~* Wednesday, March 29, 2006 *~

this has been a great day, i got into rockclimbing, haha...all my desires (almost all) have been fufilled, so yea, i am satisfied for now...if only i could join multiple multiple ccas lo, odac, rockclimbing, PAWs, science research society, air rifle, taekwando......omg, that would be sososoo ideal!!!!

its weird how i came to know that i got into rockclimbing, wad in the Sterling lecture, would have stayed if it had not been so cold in the LT and all, the talk was not so boring as i had expected, didn't want to go in the first place, but thinking of it, going for it helped me know that i got in. aniwaes, feeling cold, i went out, despite the dissuading remarks of some of my frens(luckily i did not listen to them :p), went to see the soft ball match, then as was going back into the LT, i saw them rockclimbing and walked to over to check out and the guy asked me "are you climbing?". i was dammed stunned, and said "no one called me that i was in or tole me that i had training". was so dammn overjoyed tat i made it past the overhang and into the "black book" of vj rockclimbing, so yea =)

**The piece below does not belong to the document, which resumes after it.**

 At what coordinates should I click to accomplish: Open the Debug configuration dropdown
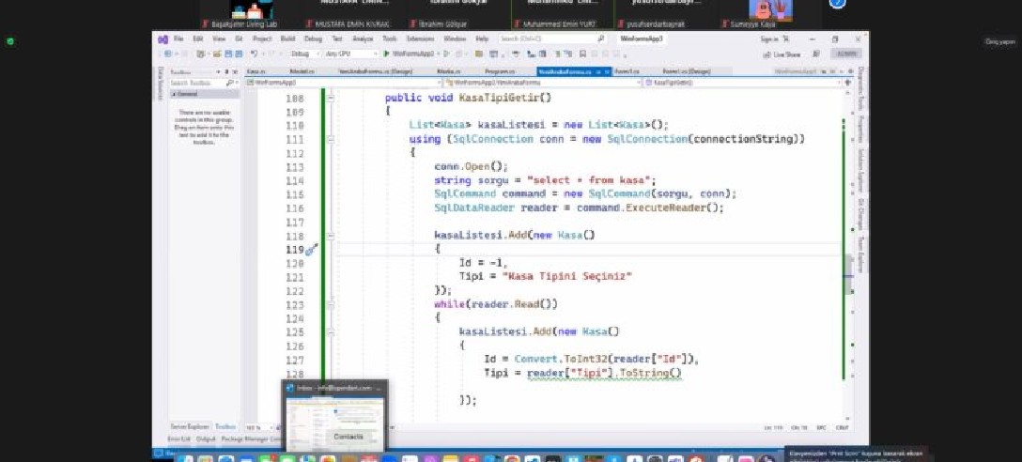point(305,54)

but time is always the issue, darn it, ain't got lotta free time, with playing, eating, sleeping, crapping on my agenda and yes..mugging, boring old mugging also

realli dislike people who think highly of themseleves, even if they are good, why should they be proud, rude and all...there is always someone better than them, unless they are ranked first in the world or something...but i guess that being at the top is always lonely, afterall, it shows

tension always surrounds us throughout our lives i guess, and we are only released from it in death, where eternal solitude lies i hope, unless ur grave gets moved or something...i guess that i can start writing my will, haha seriously, now that i am in rockclimbing....you never know when you might have faulty equipment and in a split second you may be a permanent stain on the floor below....so yea, nothing much to give though, and also dunno who to give it to....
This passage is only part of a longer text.